PROVIDED MATERIAL:
--- START ---
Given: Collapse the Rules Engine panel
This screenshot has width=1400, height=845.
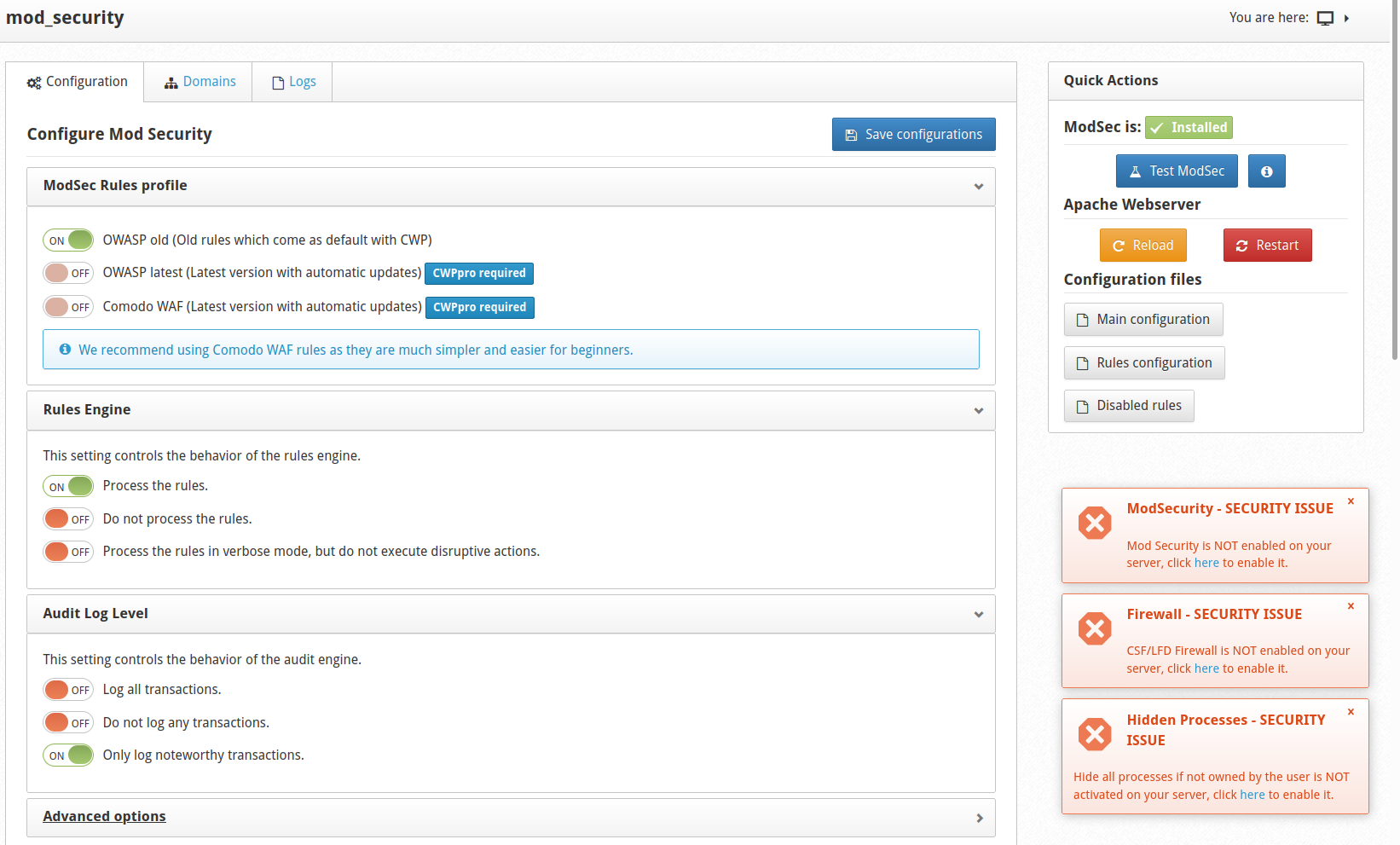Looking at the screenshot, I should click(x=979, y=411).
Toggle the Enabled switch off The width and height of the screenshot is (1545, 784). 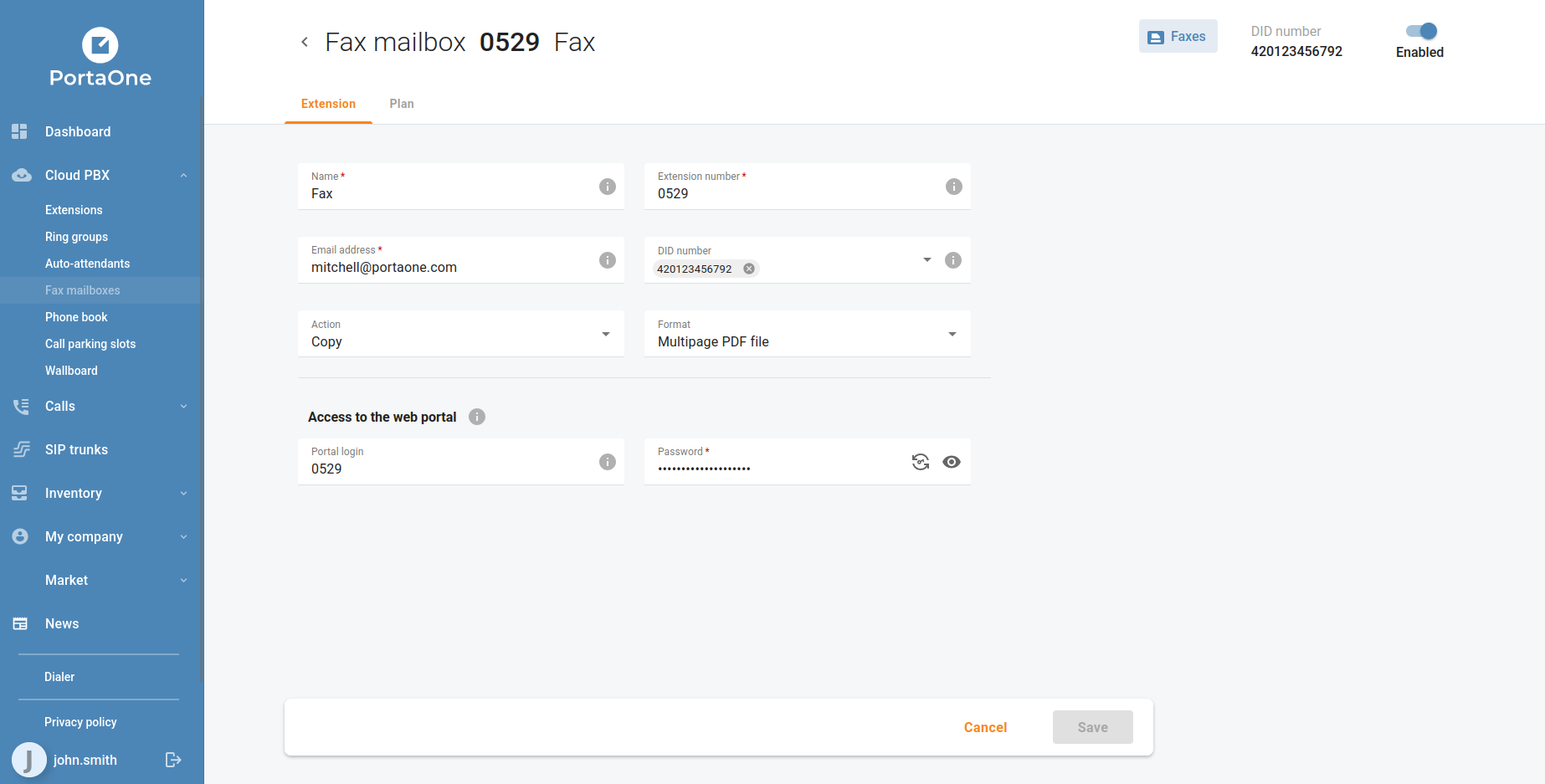click(1420, 32)
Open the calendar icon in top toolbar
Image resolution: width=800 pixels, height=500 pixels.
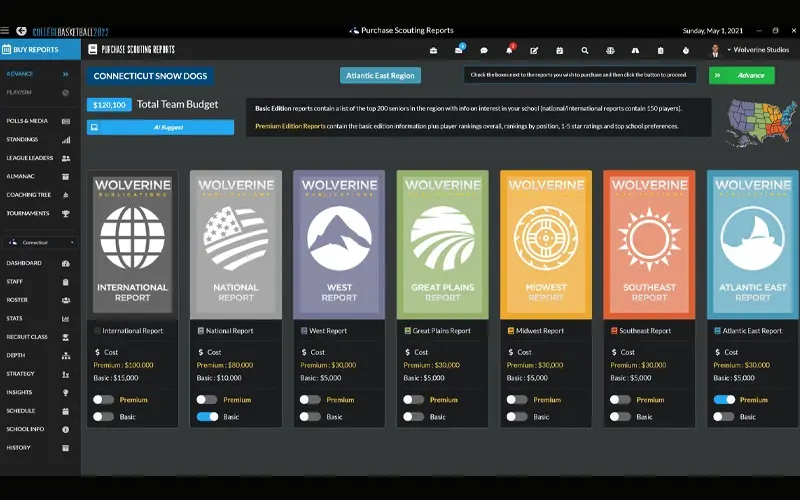pyautogui.click(x=560, y=50)
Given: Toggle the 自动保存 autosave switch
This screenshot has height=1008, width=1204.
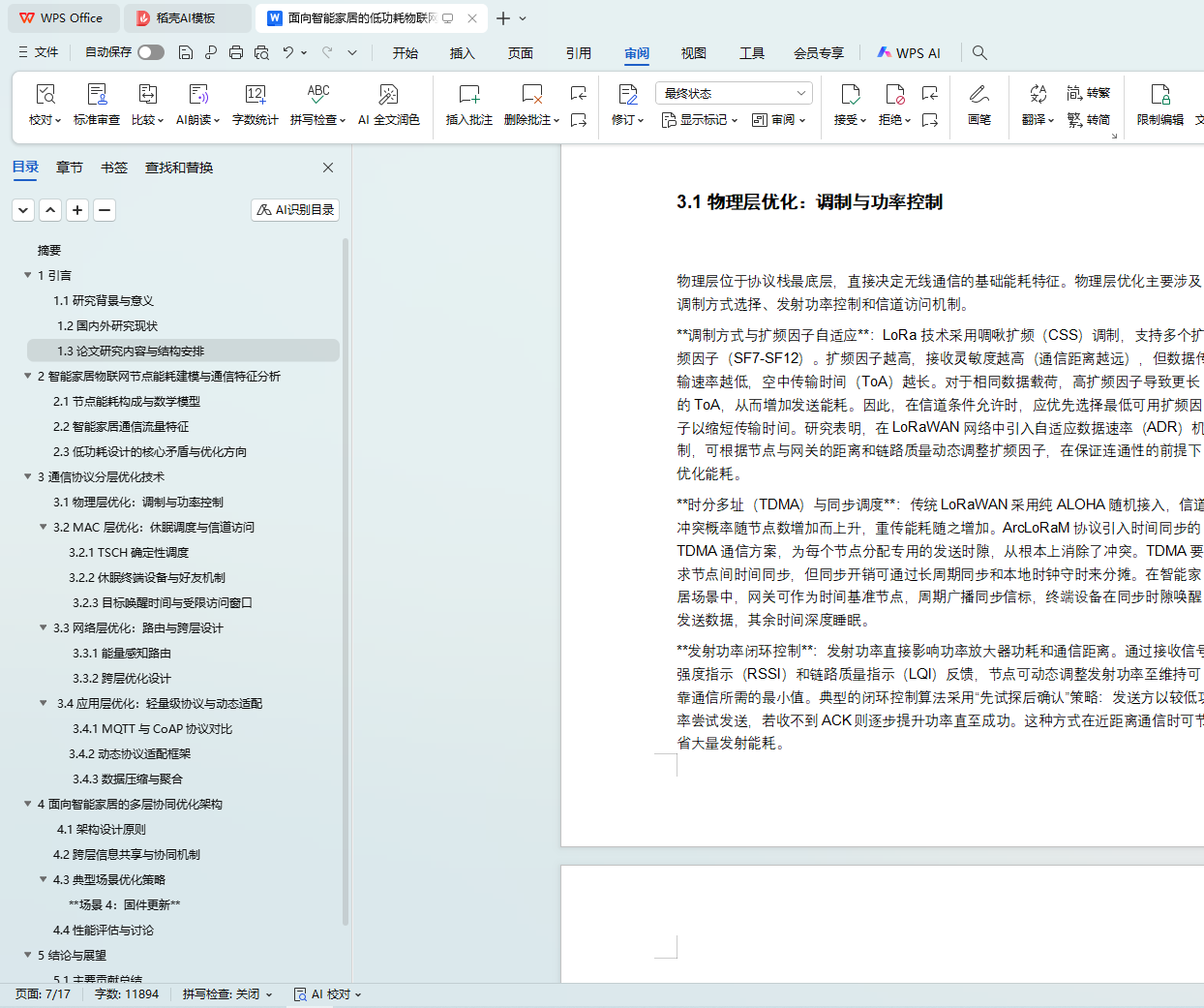Looking at the screenshot, I should 150,52.
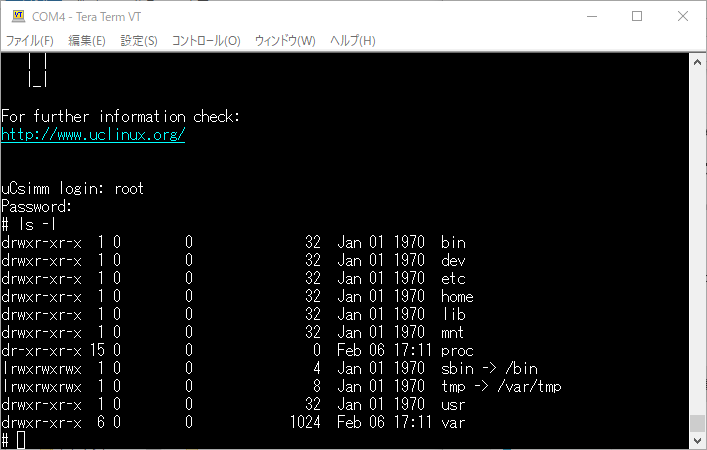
--- END ---
State how many lines in the entries hold "Given". Nothing should come before or after the number.

2